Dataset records
------------------------------------------------
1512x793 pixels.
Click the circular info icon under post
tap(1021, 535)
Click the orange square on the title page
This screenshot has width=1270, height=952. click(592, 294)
------------------------------------------------
▸ Exercise: When you copy the data, keep every line word for word.

▸ Response below:
1512x793 pixels.
Click the circular info icon under post
tap(1021, 535)
Click the orange square on the title page
This screenshot has width=1270, height=952. click(592, 294)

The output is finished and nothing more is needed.